■ WHAT YOU SHOULD DO
From the first line to the last, give the records again exactly.

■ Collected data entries

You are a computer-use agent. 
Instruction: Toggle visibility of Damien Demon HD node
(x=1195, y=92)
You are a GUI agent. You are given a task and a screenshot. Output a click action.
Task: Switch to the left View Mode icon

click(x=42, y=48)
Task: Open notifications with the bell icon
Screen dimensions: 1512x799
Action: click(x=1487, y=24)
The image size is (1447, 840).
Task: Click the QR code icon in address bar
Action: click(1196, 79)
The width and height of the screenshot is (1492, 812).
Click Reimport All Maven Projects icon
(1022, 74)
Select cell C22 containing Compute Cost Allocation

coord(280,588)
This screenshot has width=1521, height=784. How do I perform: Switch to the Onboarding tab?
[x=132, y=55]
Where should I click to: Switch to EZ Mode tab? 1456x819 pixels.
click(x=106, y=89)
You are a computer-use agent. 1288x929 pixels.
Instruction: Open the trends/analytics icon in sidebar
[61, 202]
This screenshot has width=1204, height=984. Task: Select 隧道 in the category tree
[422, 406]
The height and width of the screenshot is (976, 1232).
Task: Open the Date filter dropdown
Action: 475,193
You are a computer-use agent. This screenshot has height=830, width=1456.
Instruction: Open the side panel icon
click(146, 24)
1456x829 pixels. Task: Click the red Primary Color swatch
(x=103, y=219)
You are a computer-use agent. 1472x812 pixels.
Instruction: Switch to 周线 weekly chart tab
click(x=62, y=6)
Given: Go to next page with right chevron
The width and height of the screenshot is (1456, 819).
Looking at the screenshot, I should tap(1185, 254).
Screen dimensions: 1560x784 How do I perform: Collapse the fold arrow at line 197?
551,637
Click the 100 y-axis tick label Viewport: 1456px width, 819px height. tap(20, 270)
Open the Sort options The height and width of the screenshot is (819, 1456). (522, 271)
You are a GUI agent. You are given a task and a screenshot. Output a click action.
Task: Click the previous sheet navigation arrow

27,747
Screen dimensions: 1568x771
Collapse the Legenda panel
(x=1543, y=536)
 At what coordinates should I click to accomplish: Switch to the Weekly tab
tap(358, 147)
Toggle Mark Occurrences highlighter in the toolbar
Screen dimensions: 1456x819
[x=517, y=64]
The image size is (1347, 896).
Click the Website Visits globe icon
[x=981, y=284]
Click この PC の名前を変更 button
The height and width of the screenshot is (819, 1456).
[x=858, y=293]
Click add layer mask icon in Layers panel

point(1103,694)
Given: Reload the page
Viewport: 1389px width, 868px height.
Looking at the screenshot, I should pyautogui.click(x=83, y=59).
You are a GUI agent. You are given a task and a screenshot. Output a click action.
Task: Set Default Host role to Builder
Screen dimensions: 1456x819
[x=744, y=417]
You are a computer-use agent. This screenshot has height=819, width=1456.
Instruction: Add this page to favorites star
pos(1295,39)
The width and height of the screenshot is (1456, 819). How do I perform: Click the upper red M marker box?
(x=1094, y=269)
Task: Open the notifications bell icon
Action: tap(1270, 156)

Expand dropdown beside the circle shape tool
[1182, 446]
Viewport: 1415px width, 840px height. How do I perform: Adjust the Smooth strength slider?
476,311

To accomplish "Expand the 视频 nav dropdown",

■ PROBLEM SOLUTION
You are a computer-use agent. 
Instruction: Toggle visibility of Damien Demon HD node
(x=1195, y=92)
You are a GUI agent. You are given a task and a screenshot. Output a click action.
Task: Switch to the left View Mode icon

click(x=42, y=48)
Task: Open notifications with the bell icon
Screen dimensions: 1512x799
Action: click(x=1487, y=24)
The image size is (1447, 840).
Task: Click the QR code icon in address bar
Action: click(1196, 79)
The width and height of the screenshot is (1492, 812).
Click Reimport All Maven Projects icon
(1022, 74)
Select cell C22 containing Compute Cost Allocation

coord(280,588)
This screenshot has width=1521, height=784. How do I perform: Switch to the Onboarding tab?
[x=132, y=55]
Where should I click to: Switch to EZ Mode tab? 1456x819 pixels.
click(x=106, y=89)
You are a computer-use agent. 1288x929 pixels.
Instruction: Open the trends/analytics icon in sidebar
[61, 202]
This screenshot has width=1204, height=984. Task: Select 隧道 in the category tree
[422, 406]
The height and width of the screenshot is (976, 1232).
Task: Open the Date filter dropdown
Action: 475,193
You are a computer-use agent. This screenshot has height=830, width=1456.
Instruction: Open the side panel icon
click(146, 24)
1456x829 pixels. Task: Click the red Primary Color swatch
(x=103, y=219)
You are a computer-use agent. 1472x812 pixels.
Instruction: Switch to 周线 weekly chart tab
click(x=62, y=6)
Given: Go to next page with right chevron
The width and height of the screenshot is (1456, 819).
Looking at the screenshot, I should tap(1185, 254).
Screen dimensions: 1560x784 How do I perform: Collapse the fold arrow at line 197?
551,637
Click the 100 y-axis tick label Viewport: 1456px width, 819px height. tap(20, 270)
Open the Sort options The height and width of the screenshot is (819, 1456). (522, 271)
You are a GUI agent. You are given a task and a screenshot. Output a click action.
Task: Click the previous sheet navigation arrow

27,747
Screen dimensions: 1568x771
Collapse the Legenda panel
(x=1543, y=536)
 At what coordinates should I click to accomplish: Switch to the Weekly tab
tap(358, 147)
Toggle Mark Occurrences highlighter in the toolbar
Screen dimensions: 1456x819
[x=517, y=64]
The image size is (1347, 896).
Click the Website Visits globe icon
[x=981, y=284]
Click この PC の名前を変更 button
The height and width of the screenshot is (819, 1456).
[x=858, y=293]
Click add layer mask icon in Layers panel

point(1103,694)
Given: Reload the page
Viewport: 1389px width, 868px height.
Looking at the screenshot, I should pyautogui.click(x=83, y=59).
You are a GUI agent. You are given a task and a screenshot. Output a click action.
Task: Set Default Host role to Builder
Screen dimensions: 1456x819
[x=744, y=417]
You are a computer-use agent. This screenshot has height=819, width=1456.
Instruction: Add this page to favorites star
pos(1295,39)
The width and height of the screenshot is (1456, 819). How do I perform: Click the upper red M marker box?
(x=1094, y=269)
Task: Open the notifications bell icon
Action: tap(1270, 156)

Expand dropdown beside the circle shape tool
[1182, 446]
Viewport: 1415px width, 840px height. How do I perform: Adjust the Smooth strength slider?
476,311

To accomplish "Expand the 视频 nav dropdown",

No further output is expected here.